Es beginnt mit einem Gerichtssaal, nüchtern, funktional, oft überfüllt – und endet mit Handschellen im Flur. In den USA spielt sich seit Mai 2025 eine stille Eskalation ab, die kaum jemand mitbekommt, solange er nicht selbst betroffen ist: Vor den Toren der Einwanderungsgerichte lauern ICE-Beamte, häufig vermummt, bereit zur Verhaftung. Asylsuchende, die ordnungsgemäß zu ihren Anhörungen erscheinen, werden wenige Minuten später in die Abschiebehaft geführt – auf direktem Weg, ohne Umwege, ohne Schutz. Was einst als Schutzraum der Rechtsstaatlichkeit galt, verwandelt sich unter Donald Trump in eine Falle. Eine trans Frau, Opfer von Vergewaltigungen durch Kartellmitglieder in Mexiko, wird in Oregon festgenommen – kurz nachdem die Regierung ihre Abschiebungsklage zurückzieht. Ein Venezuelaner, der um sein Leben fürchtet, weil ihn Todesschwadronen bedrohen, wird nach seiner Anhörung im Gerichtssaal in Seattle verhaftet. Ein haitianisches Cousin-Paar – einer geht frei, der andere wird in Tränen abgeführt. Die Erzählungen ähneln sich. ICE-Anwälte beantragen die Einstellung der Verfahren, lassen die Menschen ins Leere laufen, um sie noch im Gericht zu schnappen. Eine juristische List, flankiert von Trumps neuerlicher Ausweitung des sogenannten „expedited removal“, bei dem Abschiebungen ohne richterliche Anhörung möglich sind.

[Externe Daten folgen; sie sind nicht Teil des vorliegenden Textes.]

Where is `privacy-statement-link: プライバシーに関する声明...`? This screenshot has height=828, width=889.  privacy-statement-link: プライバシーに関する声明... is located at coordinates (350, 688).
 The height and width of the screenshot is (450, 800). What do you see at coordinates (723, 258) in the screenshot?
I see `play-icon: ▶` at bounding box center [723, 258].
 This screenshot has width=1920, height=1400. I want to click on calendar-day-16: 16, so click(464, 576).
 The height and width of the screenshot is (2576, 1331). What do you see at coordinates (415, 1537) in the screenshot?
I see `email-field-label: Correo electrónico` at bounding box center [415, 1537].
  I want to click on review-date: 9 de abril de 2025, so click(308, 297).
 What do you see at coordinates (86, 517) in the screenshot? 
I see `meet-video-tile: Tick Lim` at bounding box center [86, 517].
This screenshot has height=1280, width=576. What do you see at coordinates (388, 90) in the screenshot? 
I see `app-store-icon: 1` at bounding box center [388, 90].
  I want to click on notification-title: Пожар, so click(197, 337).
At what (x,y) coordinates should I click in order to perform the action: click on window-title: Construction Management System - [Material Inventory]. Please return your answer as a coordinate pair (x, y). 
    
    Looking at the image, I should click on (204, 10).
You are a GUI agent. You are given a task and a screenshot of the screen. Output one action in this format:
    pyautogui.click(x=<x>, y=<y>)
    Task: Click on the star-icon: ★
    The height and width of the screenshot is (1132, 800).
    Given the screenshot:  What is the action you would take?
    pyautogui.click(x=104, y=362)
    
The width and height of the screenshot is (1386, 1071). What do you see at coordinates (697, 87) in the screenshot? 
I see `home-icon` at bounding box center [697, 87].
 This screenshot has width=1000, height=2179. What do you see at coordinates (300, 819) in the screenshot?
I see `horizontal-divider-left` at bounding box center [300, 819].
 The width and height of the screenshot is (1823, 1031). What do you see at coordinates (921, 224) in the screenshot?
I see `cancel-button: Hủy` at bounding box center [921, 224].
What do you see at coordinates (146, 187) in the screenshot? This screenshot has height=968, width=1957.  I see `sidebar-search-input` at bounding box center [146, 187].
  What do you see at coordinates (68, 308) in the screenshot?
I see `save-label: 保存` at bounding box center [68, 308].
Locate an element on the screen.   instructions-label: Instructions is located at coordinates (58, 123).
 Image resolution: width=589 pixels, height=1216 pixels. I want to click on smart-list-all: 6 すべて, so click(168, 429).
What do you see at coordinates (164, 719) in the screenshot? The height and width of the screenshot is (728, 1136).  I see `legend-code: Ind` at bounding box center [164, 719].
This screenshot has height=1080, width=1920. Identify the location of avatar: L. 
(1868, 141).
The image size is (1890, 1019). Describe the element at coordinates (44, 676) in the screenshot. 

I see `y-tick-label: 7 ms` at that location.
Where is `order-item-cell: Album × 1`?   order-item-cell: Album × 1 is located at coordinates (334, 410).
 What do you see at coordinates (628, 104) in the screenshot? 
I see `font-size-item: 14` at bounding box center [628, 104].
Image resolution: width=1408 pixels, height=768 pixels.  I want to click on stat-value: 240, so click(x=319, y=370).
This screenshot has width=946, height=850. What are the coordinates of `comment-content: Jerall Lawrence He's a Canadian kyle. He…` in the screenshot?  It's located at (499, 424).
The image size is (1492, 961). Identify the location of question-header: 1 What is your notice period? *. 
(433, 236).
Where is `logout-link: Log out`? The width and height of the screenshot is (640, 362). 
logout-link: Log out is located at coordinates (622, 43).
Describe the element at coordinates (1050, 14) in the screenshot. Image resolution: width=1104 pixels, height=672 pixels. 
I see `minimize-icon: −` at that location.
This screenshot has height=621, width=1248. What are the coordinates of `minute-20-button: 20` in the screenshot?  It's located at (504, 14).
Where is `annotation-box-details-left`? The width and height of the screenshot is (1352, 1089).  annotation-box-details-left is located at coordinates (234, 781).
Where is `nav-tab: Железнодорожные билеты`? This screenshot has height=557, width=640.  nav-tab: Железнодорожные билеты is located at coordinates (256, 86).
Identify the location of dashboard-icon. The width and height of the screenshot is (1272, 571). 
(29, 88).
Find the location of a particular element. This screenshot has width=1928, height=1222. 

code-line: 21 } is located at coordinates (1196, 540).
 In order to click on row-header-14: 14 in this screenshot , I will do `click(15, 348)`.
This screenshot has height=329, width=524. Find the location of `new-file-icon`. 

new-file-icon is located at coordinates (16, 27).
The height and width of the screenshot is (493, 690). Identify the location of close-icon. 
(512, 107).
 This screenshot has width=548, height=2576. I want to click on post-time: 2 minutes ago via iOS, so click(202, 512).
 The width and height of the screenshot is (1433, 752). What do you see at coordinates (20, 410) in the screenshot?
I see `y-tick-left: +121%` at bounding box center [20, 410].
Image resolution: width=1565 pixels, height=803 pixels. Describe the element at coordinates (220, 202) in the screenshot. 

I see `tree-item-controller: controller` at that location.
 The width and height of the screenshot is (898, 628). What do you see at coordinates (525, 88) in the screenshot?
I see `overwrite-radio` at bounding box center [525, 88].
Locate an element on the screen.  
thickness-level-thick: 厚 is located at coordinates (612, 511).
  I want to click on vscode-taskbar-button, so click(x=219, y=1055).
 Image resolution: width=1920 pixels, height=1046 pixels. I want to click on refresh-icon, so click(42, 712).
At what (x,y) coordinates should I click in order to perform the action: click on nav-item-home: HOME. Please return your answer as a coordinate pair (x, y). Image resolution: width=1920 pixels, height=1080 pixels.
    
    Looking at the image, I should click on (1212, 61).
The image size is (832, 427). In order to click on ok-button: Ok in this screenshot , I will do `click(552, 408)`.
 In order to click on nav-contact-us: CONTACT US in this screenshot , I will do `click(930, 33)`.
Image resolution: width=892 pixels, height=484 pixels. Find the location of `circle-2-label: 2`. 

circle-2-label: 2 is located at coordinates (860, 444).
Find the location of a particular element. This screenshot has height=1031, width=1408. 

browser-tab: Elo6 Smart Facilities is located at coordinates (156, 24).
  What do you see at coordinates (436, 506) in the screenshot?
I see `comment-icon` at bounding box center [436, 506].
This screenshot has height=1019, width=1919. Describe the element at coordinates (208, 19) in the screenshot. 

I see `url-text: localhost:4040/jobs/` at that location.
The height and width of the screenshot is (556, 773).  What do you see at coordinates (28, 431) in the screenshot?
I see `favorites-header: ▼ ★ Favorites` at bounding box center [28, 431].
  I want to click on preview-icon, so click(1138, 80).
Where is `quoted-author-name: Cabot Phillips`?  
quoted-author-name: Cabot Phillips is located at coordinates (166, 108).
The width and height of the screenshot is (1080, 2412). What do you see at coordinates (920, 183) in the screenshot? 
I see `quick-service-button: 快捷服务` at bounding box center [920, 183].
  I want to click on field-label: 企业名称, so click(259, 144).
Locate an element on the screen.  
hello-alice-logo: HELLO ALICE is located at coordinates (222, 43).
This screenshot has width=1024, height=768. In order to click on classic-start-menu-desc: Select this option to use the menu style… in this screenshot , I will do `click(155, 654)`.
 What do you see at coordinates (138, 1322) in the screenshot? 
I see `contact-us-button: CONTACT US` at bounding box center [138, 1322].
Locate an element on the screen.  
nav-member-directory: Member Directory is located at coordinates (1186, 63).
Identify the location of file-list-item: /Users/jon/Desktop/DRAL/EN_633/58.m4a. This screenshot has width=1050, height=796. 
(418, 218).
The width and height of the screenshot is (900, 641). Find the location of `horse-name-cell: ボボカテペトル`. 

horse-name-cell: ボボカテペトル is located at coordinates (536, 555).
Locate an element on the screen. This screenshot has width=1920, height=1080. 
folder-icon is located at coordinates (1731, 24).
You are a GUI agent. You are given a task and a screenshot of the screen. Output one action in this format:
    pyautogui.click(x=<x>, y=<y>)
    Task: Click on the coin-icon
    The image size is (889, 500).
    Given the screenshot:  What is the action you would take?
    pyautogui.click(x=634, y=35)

Die Folge: Angst. Und ein kaum verstecktes Ziel – Abschreckung. Wer nicht kommt, wird automatisch verurteilt. Wer kommt, läuft Gefahr, verhaftet zu werden. Ein Teufelskreis, der das System kippt. „Es ist der Versuch, Menschen verschwinden zu lassen“, sagt Jordan Cunnings von der NGO Innovation Law Lab. Ihre Mandantin, die trans Frau O-J-M, landete nach ihrer Verhaftung in einem Zentrum in Tacoma, isoliert, ohne telefonischen Zugang zu ihrer Anwältin. Für viele bedeutet das: Resignation statt Verteidigung. Aufgabe statt Recht. Und während draußen Proteste laut werden – „Free them all“, „No to Deportations“ – geht drinnen das Spiel weiter. Richter wie Kenneth Sogabe, einst Pentagon-Jurist, zucken mit den Schultern: „Ich kann Ihnen nicht sagen, ob Sie verhaftet werden.“ Sie wissen um das Spiel – aber sie spielen mit. Und einige, wie Richter Andrew Hewitt in Atlanta, stellen sich gegen das System. Er weigert sich, Fälle einfach zu schließen, nennt das Verfahren „zirkulär“ und „ineffizient“. Doch auch seine Entscheidungen verhindern nicht, dass ICE-Beamte mit Handschellen am Ausgang warten.
Die Abschaffung von CBP One, das unter Biden digitale Terminvergaben ermöglichte, hat die Lage zusätzlich verschärft. Tausende Betroffene haben nun keinen Status mehr, keine Papiere, keinen Schutz. Stephen Miller, Trumps rechte Hand im Weißen Haus, hat die Devise ausgegeben: 3.000 Festnahmen am Tag. Die Büros gehorchen. Die Gänge der Gerichte, einst Flure des Rechts, sind nun Zonen der Angst. Die USA erleben eine kalte, administrative Deportationsmaschine – ohne Empathie, ohne Gnade, aber mit System. Und mit Handschellen, die enger schnüren als jedes Gesetz es sollte.